Healthcare providers should consider treating men and women with glioblastoma (GBM) in different ways, according to a study published in Science Translational Medicine. The authors measured tumor growth velocity in MRI scans to reach this conclusion.
“It is our expectation that this study could have an immediate impact on the care of patients with glioblastoma and further research, as the findings indicate we should be stratifying male and female glioblastoma into risk groups and evaluating the effectiveness of treatment in a sex-specific manner,” said Joshua B. Rubin, MD, PhD, a professor of pediatrics and neuroscience of the Washington University School of Medicine in St. Louis (WUSTL), in a prepared statement. “The biology of sex differences and its applications in medicine are highly relevant but almost always ignored aspects of personalized treatments.”
The team viewed MRI scans and calculated the speed of tumor growth every two months in 63 glioblastoma patients. While 40 patients were male, 23 were female. All patients received traditional standard chemotherapy and radiation following surgery.

Data extracts |
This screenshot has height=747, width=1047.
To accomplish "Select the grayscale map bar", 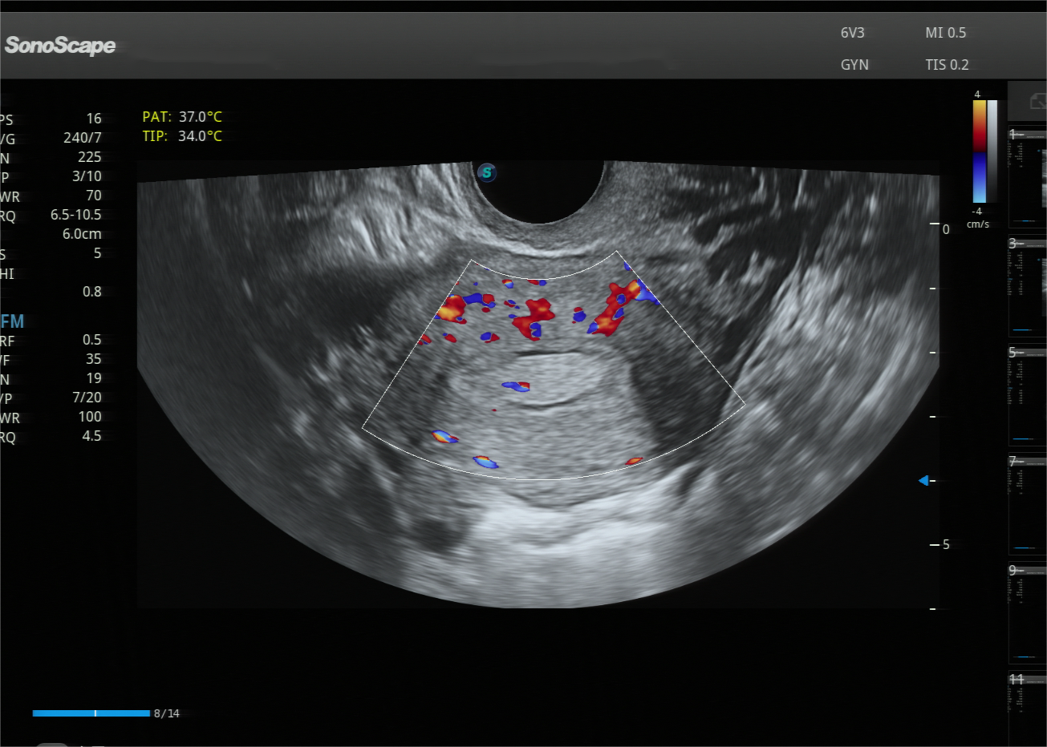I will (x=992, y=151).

---

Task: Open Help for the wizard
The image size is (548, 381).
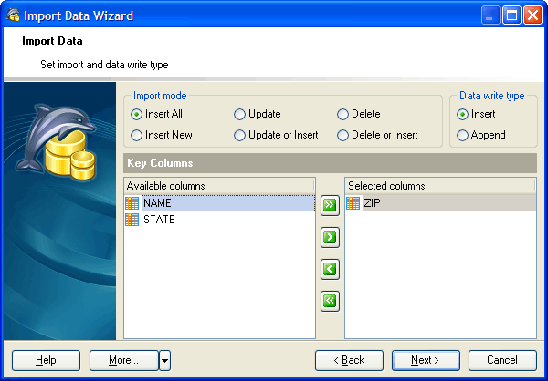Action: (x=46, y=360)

--

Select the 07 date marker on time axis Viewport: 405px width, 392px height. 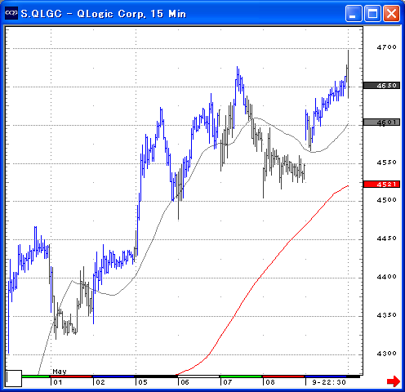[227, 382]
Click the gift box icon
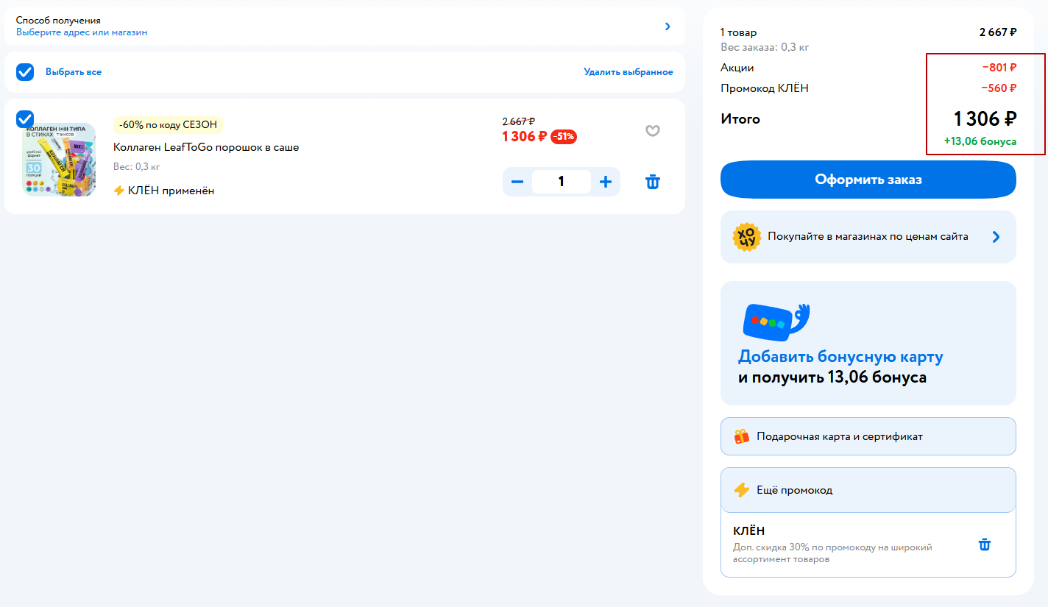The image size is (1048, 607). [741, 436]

Work to be completed |
Answer these questions using the glioblastoma article:
(a) In which journal was the study published?
(b) At which school of medicine is Joshua B. Rubin a professor?
(c) How many of the 63 patients were female?
The rows were taken from a separate source.

Response to this exercise |
(a) Science Translational Medicine
(b) Washington University School of Medicine in St. Louis
(c) 23